Selective Masking based Self-Supervised Learning for Image Semantic Segmentation

TL;DR

This paper introduces a selective masking self-supervised learning approach for image semantic segmentation that outperforms traditional methods by focusing on high-loss patches, improving accuracy especially for low-performing classes.

Contribution

The paper presents a novel selective masking strategy that iteratively masks high-loss patches, enhancing self-supervised pretraining for semantic segmentation tasks.

Findings

Outperforms random masking and supervised pretraining on multiple datasets.

Significantly improves accuracy for low-performing classes.

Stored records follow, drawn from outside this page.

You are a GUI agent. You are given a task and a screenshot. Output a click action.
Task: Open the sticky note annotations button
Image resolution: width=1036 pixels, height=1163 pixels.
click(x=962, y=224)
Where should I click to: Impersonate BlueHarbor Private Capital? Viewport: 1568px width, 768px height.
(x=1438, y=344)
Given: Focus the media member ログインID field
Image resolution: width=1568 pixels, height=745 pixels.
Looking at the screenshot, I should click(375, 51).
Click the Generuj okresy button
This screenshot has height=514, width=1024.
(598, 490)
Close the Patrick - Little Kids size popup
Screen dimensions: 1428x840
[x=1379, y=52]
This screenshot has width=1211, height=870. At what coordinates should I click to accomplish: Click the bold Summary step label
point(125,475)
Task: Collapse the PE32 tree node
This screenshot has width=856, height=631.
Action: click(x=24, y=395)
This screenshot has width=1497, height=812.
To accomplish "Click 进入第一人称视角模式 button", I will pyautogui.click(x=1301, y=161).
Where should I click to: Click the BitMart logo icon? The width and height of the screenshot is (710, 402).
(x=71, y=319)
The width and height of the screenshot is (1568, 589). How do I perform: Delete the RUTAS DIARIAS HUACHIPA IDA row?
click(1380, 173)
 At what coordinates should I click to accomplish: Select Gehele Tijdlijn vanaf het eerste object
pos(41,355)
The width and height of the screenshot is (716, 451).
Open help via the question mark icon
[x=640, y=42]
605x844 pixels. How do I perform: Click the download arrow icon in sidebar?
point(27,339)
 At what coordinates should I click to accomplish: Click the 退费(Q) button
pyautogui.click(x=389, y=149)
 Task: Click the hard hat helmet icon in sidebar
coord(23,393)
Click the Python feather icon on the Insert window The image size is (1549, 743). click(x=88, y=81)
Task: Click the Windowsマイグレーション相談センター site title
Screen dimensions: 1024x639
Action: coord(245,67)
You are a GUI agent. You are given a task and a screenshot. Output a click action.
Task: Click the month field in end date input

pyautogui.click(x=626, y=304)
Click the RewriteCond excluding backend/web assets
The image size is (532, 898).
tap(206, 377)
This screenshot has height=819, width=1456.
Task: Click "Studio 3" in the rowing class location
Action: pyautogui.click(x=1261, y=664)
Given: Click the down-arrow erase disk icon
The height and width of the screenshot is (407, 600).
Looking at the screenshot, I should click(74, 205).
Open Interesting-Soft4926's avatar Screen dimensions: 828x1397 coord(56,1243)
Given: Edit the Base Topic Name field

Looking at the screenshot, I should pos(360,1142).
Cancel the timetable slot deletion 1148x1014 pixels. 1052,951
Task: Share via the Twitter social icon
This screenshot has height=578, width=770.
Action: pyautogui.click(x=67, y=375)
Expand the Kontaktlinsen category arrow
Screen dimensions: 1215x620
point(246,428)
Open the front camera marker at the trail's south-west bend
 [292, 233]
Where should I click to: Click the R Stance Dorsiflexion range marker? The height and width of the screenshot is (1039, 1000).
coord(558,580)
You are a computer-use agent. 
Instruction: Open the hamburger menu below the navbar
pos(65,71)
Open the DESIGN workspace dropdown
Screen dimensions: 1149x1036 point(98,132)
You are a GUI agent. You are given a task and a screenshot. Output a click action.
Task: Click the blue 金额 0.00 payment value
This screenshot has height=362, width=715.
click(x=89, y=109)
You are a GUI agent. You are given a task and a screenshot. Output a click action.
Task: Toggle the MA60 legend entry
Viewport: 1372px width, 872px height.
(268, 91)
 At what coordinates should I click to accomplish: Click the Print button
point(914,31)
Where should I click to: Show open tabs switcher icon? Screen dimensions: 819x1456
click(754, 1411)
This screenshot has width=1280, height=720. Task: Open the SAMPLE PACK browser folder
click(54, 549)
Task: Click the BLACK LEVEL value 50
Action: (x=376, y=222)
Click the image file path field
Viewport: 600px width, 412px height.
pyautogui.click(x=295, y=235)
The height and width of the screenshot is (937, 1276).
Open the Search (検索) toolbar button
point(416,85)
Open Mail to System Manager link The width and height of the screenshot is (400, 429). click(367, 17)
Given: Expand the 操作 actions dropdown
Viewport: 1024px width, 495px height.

Effective for low-resource pretraining scenarios.

Abstract

This paper proposes a novel self-supervised learning method for semantic segmentation using selective masking image reconstruction as the pretraining task. Our proposed method replaces the random masking augmentation used in most masked image modelling pretraining methods. The proposed selective masking method selectively masks image patches with the highest reconstruction loss by breaking the image reconstruction pretraining into iterative steps to leverage the trained model's knowledge. We show on two general datasets (Pascal VOC and Cityscapes) and two weed segmentation datasets (Nassar 2020 and Sugarbeets 2016) that our proposed selective masking method outperforms the traditional random masking method and supervised ImageNet pretraining on downstream segmentation accuracy by 2.9% for general datasets and 2.5% for weed segmentation datasets. Furthermore, we found that our selective masking method significantly improves accuracy for the lowest-performing classes. Lastly, we show that using the same pretraining and downstream dataset yields the best result for low-budget self-supervised pretraining. Our proposed Selective Masking Image Reconstruction method provides an effective and practical solution to improve end-to-end semantic segmentation workflows, especially for scenarios that require limited model capacity to meet inference speed and computational resource requirements.